Certainly, the Kingdom doesn’t come to the fullness of glory until the end of time, but to imagine that a prophesy (like Daniel 2) about the establishment of the Kingdom in history would just skip over the life, death, and Resurrection of Christ, as well as the establishment of the Church strikes me as untenable.
Out of curiosity, where are you coming from on all of this? What’s your religious affiliation, how do you read Daniel 2, and how do you read the passages that you cited to me before? Also, what weight (if any) do you give to hermeneutical traditions on these issues? I mean, if all early Christians took one view of a certain passage of Scripture, does that matter to you?
I.X.,
Joe
I am LDS.
Daniel 2 refers to the restoration of the Church of Christ, or the Kingdom of God, and the beginning of the establishment of the Kingdom of Heaven, both of which have already happened. It is not a reference to either Advent of Christ, in my opinion.
The scriptures cited show that there had to be (or there was the possibility of) a falling away from the true faith and that it was to be restored.
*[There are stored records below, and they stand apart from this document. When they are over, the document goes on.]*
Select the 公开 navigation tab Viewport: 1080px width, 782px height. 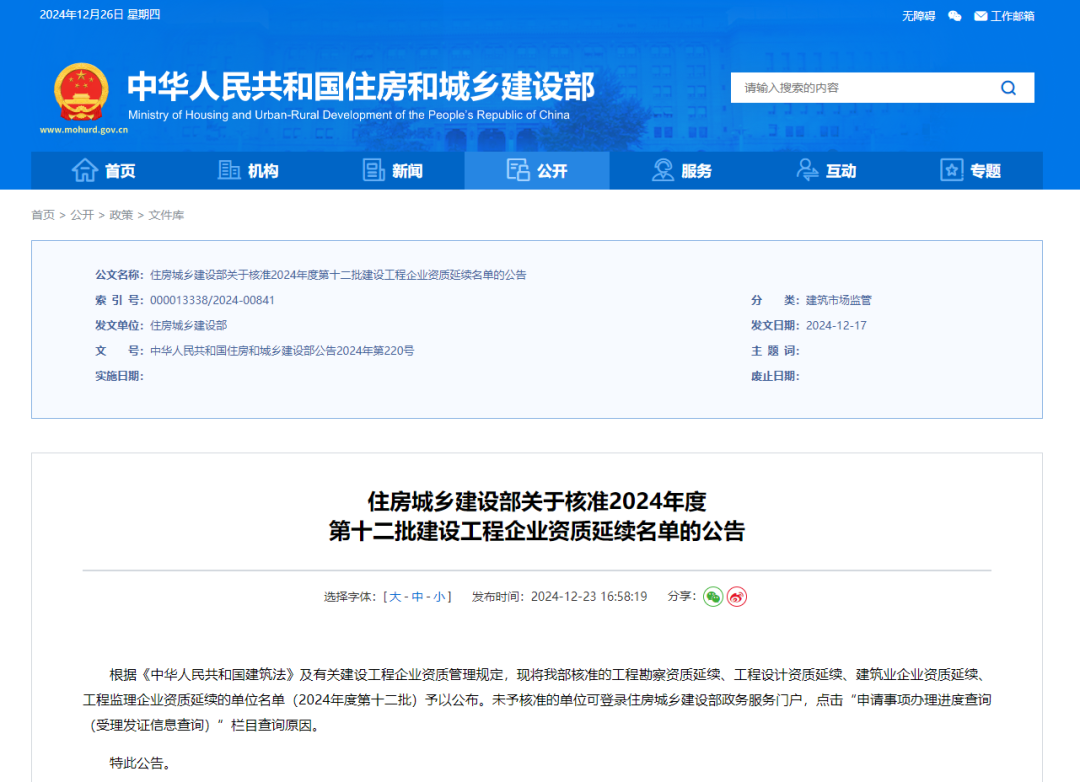(x=537, y=171)
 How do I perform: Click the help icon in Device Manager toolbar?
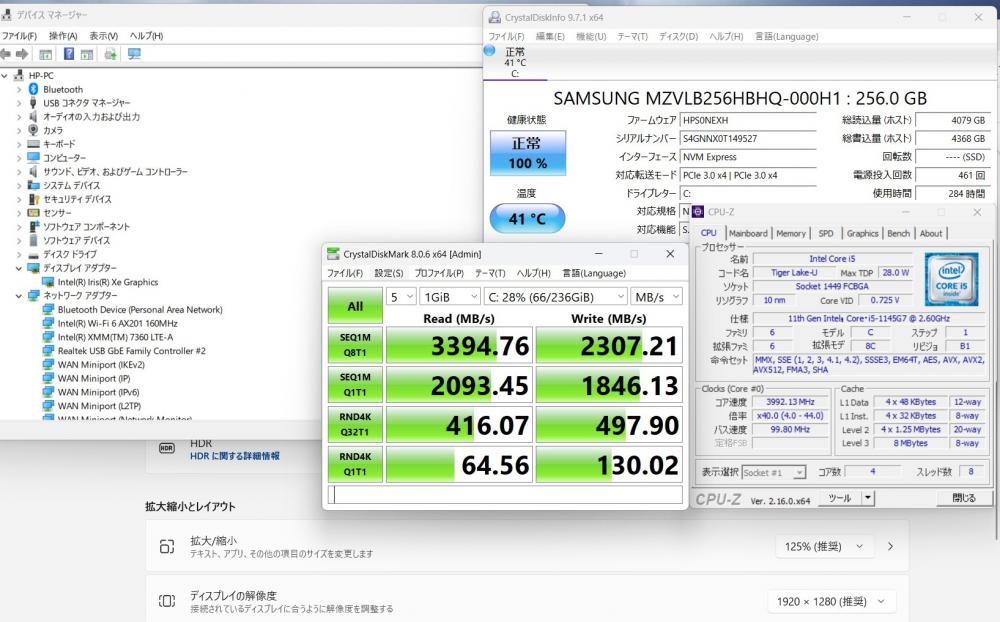tap(69, 54)
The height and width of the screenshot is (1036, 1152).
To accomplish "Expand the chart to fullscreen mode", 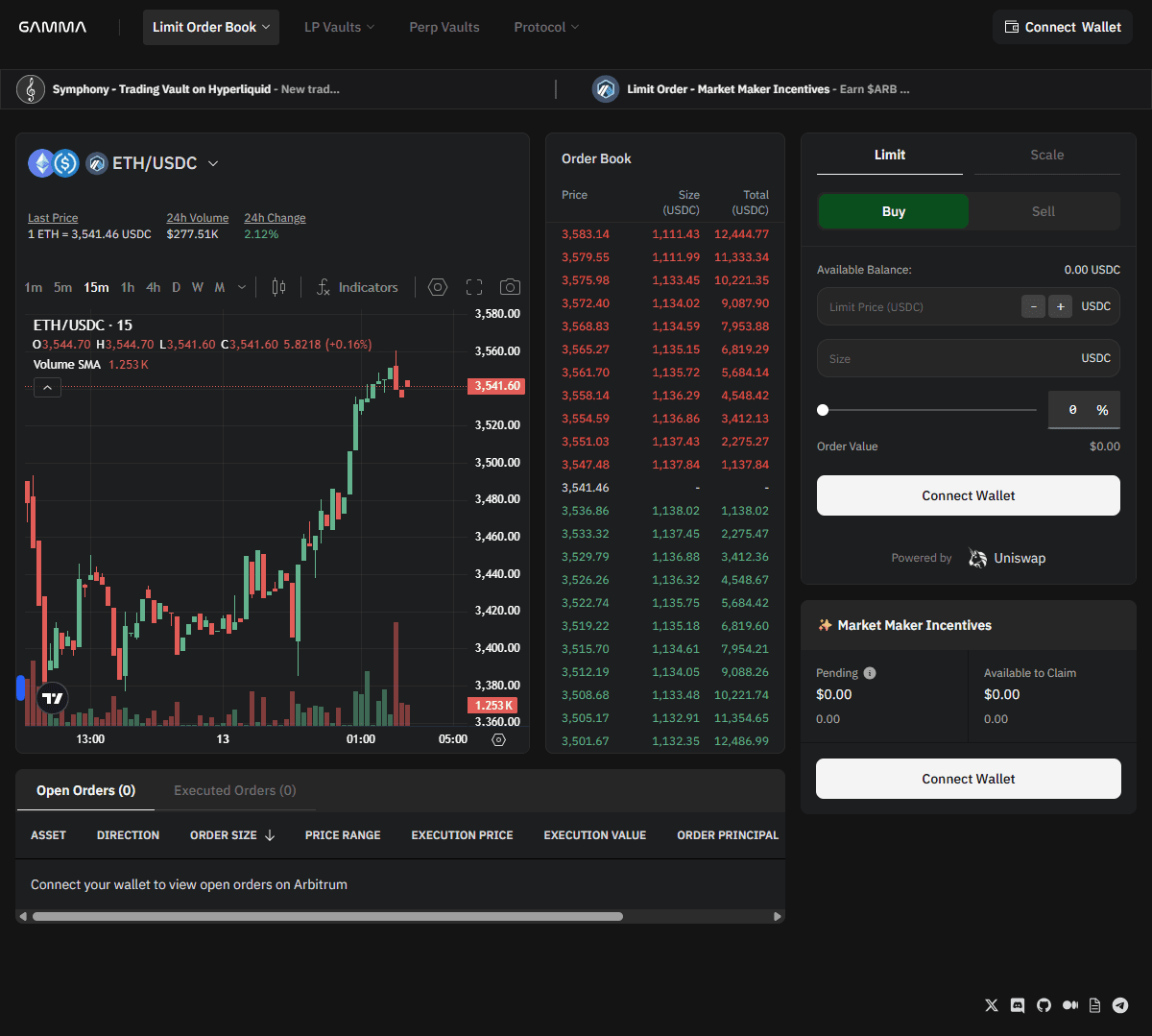I will 474,286.
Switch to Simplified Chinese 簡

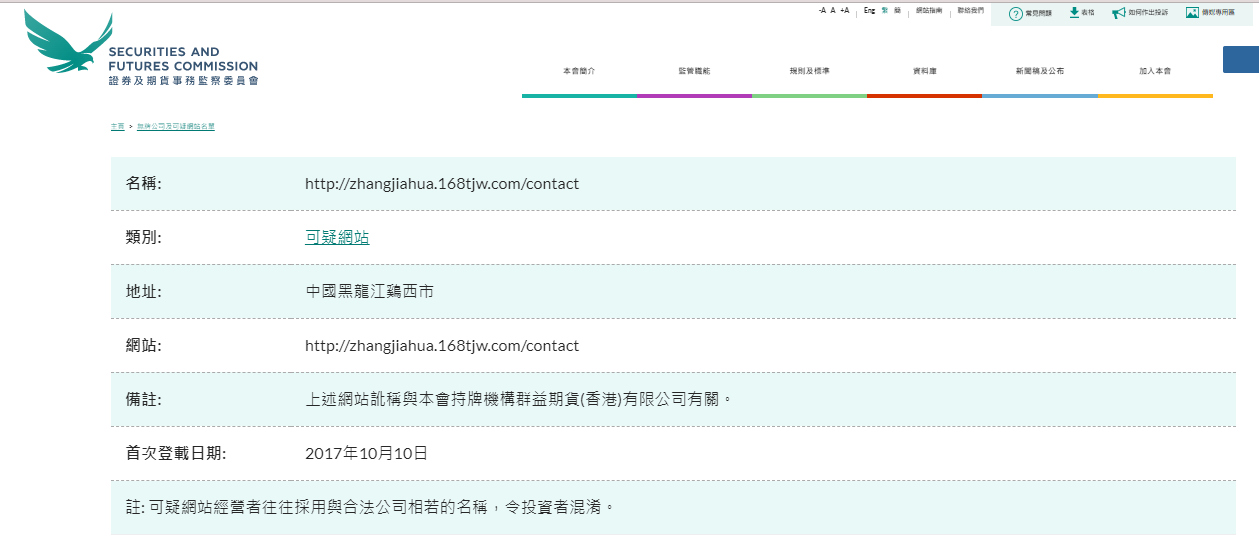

Hence, the problem with Daniel where the Kingdom will never fall, never be given to the branches of Israel that were cut off, and the everlasting covenant never broken.
Extremely little weight to hermeneutical traditions on this or any other issue (obviously). By the time there is sufficient writings (by Christians) to definitely say what the opinion is there had already been a loss of authority. Also, not everything was necessarily known by everyone.
I have a question. One of the commandmentsand is thou shalt not kill so people that are in the armed forces are they condemned for killing on warand or how does that work?
I have a question. One of the commandments is thou shalt not kill so people that are in the armed forces are they condemned for killing on war or how does that work?